The sector is definitely in flux, but that’s not a bad thing. Peer-to-peer is the fastest growing space in both giving and fundraising. At DonorDrive we’re constantly examining the data in our software from thousands of events, over a million participants, and hundreds of millions of dollars raised. This large sample gives us a solid overview of trends we see happening. Here’s what’s going on right now:
Fundraisers want options in how they support and what they support
The signature event and general donations really need a boost. Supporters want more options to express their passion. They already have choices in how they get services, receive news, watch TV and shop. They want and expect choices in how they will support you.
This is evidenced by the growth in DIY. The number of organizations adding DIY campaigns to their fundraising in DonorDrive grew by 125% over the past two years. DIY has become a necessity for organizations to retain existing supporters, attract new ones and give your most ardent supporters a chance to fundraise more.
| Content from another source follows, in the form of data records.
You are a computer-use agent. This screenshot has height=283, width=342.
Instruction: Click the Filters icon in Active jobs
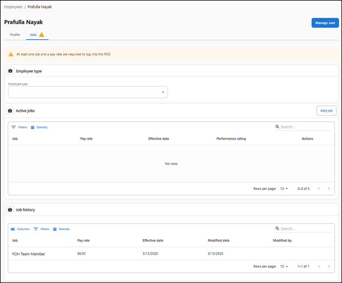click(14, 127)
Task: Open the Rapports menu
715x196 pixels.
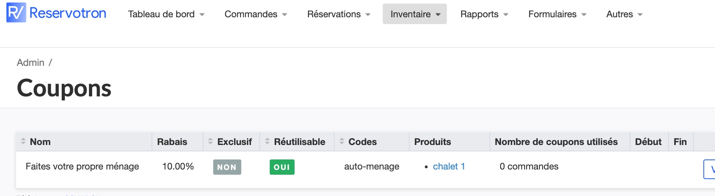Action: point(484,14)
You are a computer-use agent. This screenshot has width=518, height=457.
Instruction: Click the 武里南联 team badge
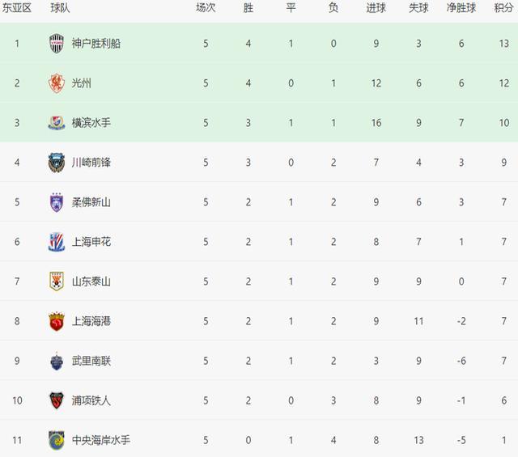(x=57, y=361)
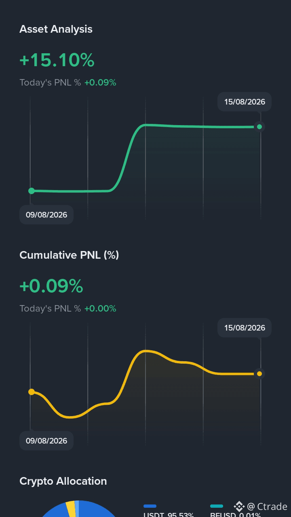
Task: Select the yellow start point on Cumulative PNL chart
Action: 32,391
We’ve also seen more nonprofits packaging their events and campaigns to make them more appealing to supporters. World Vision’s 6K Walk for Water, CMN Hospitals’ My Miracle Birthday campaigns and Epilepsy Foundation’s Lemonade for Livy virtual lemonade stands are examples of fundraising on a more personal level. Each program is branded, packaged and provides everything the supporter needs.
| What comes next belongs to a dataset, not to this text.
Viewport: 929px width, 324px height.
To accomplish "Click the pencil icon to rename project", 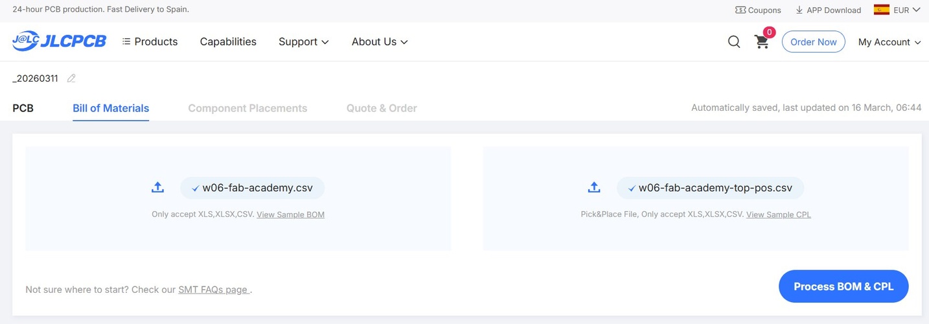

Supporters want more choice not only in how they raise money, but where it’s spent
Organizations that have policies and bylaws that allow for supporters to choose what part of the organization’s mission they want to support will benefit from allowing them to fundraise for specific programs. World Vision’s My Cause has been attracting supporters by letting them choose if the funds they raise build wells or supply farm animals to the developing world. Savvy supporters are looking for their dollars to have the biggest impact.
Supporters want to host their own events for your organization
Not every supporter wants to join in a signature event. You may have a neighborhood that wants to host their own walk or gathering. Or maybe a corporate partner would like to do a series of events for their staff to show commitment and build teams. The extra effort required to accommodate these events in your software can pay off big today.
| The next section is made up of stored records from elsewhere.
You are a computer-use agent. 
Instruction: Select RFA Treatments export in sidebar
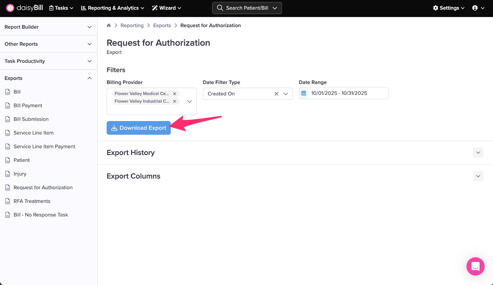(32, 201)
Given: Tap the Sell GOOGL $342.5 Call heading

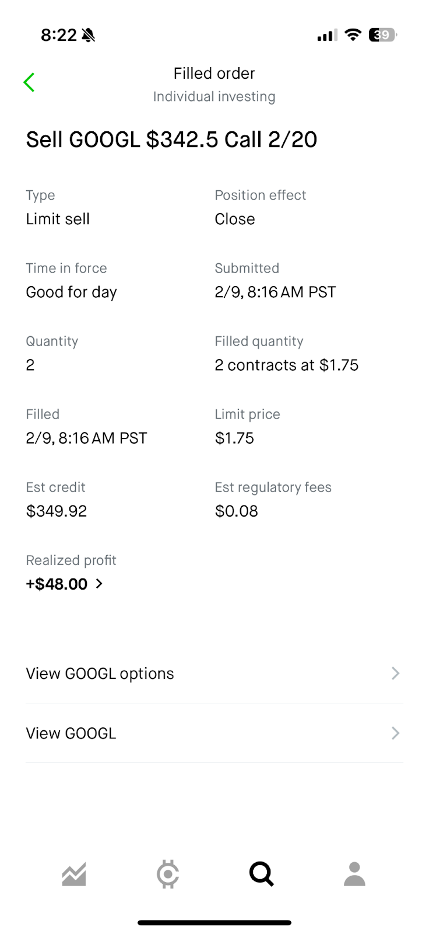Looking at the screenshot, I should [171, 140].
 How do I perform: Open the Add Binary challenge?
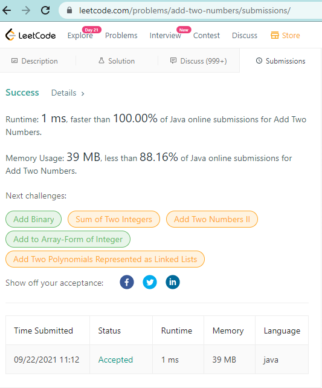[x=34, y=219]
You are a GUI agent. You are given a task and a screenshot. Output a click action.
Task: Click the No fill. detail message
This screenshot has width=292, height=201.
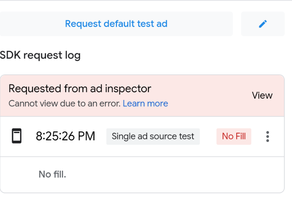click(52, 174)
This is a not to say walk or runs or other events are doomed to failure in the future. There is still a large section of the population who want to participate in these events, so they will provide income for years to come. There’s a portion of the population that won’t come out to walks or runs. Appealing to them requires nonprofits to think outside the run/walk box. The idea is not to replace traditional funding sources, but to augment them and raise additional funds.
Supporters expect you to come to them
Traditional recruiting through channels like newspapers, the mailbox, commercial TV, and radio have become less successful in finding supporters. If these aren’t working for you anymore, it’s because your supporters are elsewhere. Research shows that they’re multitasking their entertainment. 87% of consumers are now using a second device while watching TV. So while they’re watching Netflix, they’re reading eBooks, watching YouTube videos and talking to friends on social media. As a result, supporters today are too busy to come to you, so you need to go to them. Engage them where they play.
This also means you can’t just put up a website and expect to have a successful DIY program or a virtual event. You need to go out, find supporters and let them know that there’s a new way they can impact your cause.
Communities may no longer be geographical
The activity in digital communities is huge. The popularity of Pinterest’s 200 million predominantly-female and Reddit’s 234 million predominantly-male active users shows that social sites are attracting a more focused demographic. If your cause resonates in one of these social forums where the conversation is more focused, you can expect bigger community engagement and will find spaces that are fertile for recruiting.
What’s most clear is that it’s not business as usual for nonprofits anymore. In order for your organization to grow, now is the time to adopt new practices, start new initiatives and use your data to better understand the supporters of your cause.